Seminário teve como público-alvo policiais militares e civis e aconteceu no Auditório do Ministério Público de Sergipe (MPSE)

Em alusão ao Dia Internacional dos Direitos Humanos, 10 de dezembro, o Governo de Sergipe, através da Vice Governadoria do Estado (VGE), da Secretaria de Estado da Inclusão e Assistência Social (SEIAS) e da Secretaria de Segurança Pública (SSP), realizou o “I Seminário Intersetorial de Assistência Social, Segurança Pública e Direitos Humanos: Ressignificando relações”. O evento aconteceu na última sexta-feira (10), no auditório do Ministério Público de Sergipe (MPE-SE), e teve como objetivo aproximar o trabalho entre a SEIAS e órgãos e instituições que compõem o quadro da Segurança Pública em Sergipe, visando promover espaços de diálogos e formações continuadas sobre a garantia de direitos da população negra, em situação de rua, LGBTQPIA+, crianças e adolescentes, jovens, mulheres, idosos, pessoas com deficiência e comunidades tradicionais.

Na ocasião, a vice governadora do Estado, Eliane Aquino e outras autoridades também prestigiaram o evento. “O nosso desafio enquanto representantes do poder público é o de melhorar a sociedade. E para isso só existem dois caminhos: através da democracia e da verdade. Por isso, a nossa obrigação é cuidar da sociedade e transformá-la para melhor, e é por isso que este foi um evento fundamental para essa construção coletiva”, destacou Eliane Aquino.

Sob a mediação de Lídia Anjos, diretora estadual de Direitos Humanos da SEIAS, o evento buscou traçar metas entre Assistência Social e Segurança Pública, através do poder público e dos agentes e gestores que compõem essas pastas. “Esse encontro é muito importante, porque historicamente se distorceu e se construiu uma ideia de que política de Segurança Pública não pode andar junto com Direitos Humanos. Por isso, a gente quer mostrar que é possível, sim, discutirmos outra possibilidade de aproximar as pautas que trazem a realidade social dos grupos em vulnerabilidade social”, pontuou Lídia Anjos.

Para dialogar sobre o tema, o instrutor de Direitos Humanos de Cursos Policiais, Edson Oliveira da Silva, o policial e professor de Direitos Humanos em instituições policiais Fabrício Rosa, a professora adjunta do Departamento de Segurança Pública – Instituto de Estudos Comparados de Administração de Conflitos – INEAC/UFF, e a integrante do Fórum Brasileiro de Segurança Pública, Jacqueline Muniz, compuseram o dispositivo e trouxeram suas experiências, vivências e questões fundamentais acerca do tema do seminário para a plateia formada por policiais, delegados civis e militares, a exemplo do delegado de Polícia Civil, Mário Leony, que foi debatedor da mesa.

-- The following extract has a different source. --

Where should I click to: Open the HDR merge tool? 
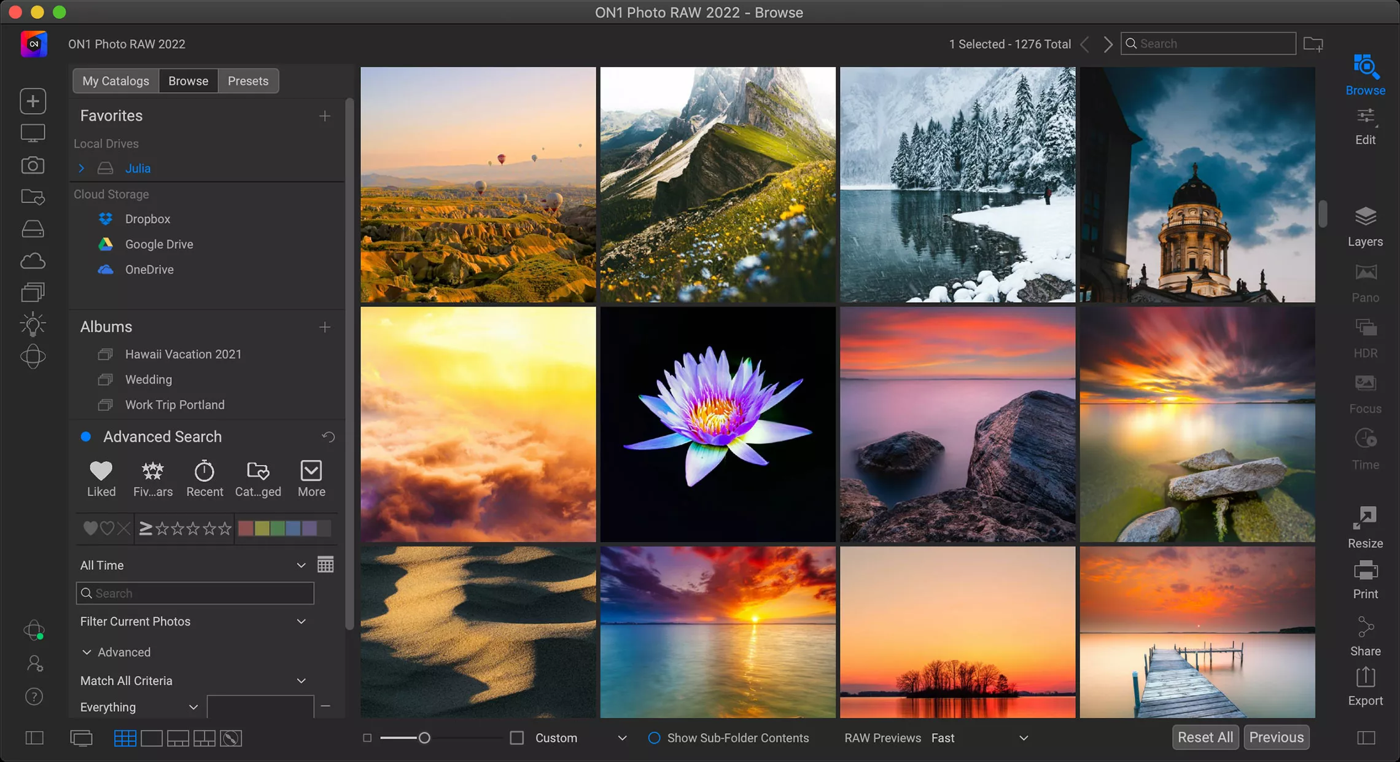[1364, 338]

Policial há mais de 20 anos, Fabrício Rosa levantou questões acerca de conflitos e divergência de ideias que precisam ser tratadas de maneira respeitosa a partir da ressignificação da escuta e dos diálogos. “Eu acho que nós precisamos entrar num lugar de ressignificação do lugar de escuta, um lugar de compreender o que o outro pode nos ensinar, porque nenhum de nós é o dono da verdade, todos nós podemos ser melhores. Eu tive a oportunidade de ingressar nas fileiras da Polícia tanto quanto os que são maioria aqui e essa oportunidade mudou minha vida completamente, não só financeiramente, mas por ampliar a minha visão de mundo diante de tantas coisas que presenciei ao longo de minha trajetória como policial”, disse Fabrício.

Para concluir o debate no seminário, a palestrante Jacqueline Muniz ressaltou o papel da polícia no Brasil e a importância desse trabalho aliado aos Direitos Humanos e Assistência Social. “Estabelecer pontes com a polícia é fundamental para garantir direitos. O desafio da formação da Segurança Pública é ser continuada, pois o trabalho de polícia é um trabalho qualificado, cognitivo, um trabalho intelectual, não é um trabalho braçal. A polícia toma decisões em tempo real, em situações de risco e perigo em menos de 5 segundos, isso exige qualidade decisória, isso exige segurança na tomada de decisão e exige cabeça fria, cabeça preparada para o que for preciso”, finalizou Jacqueline.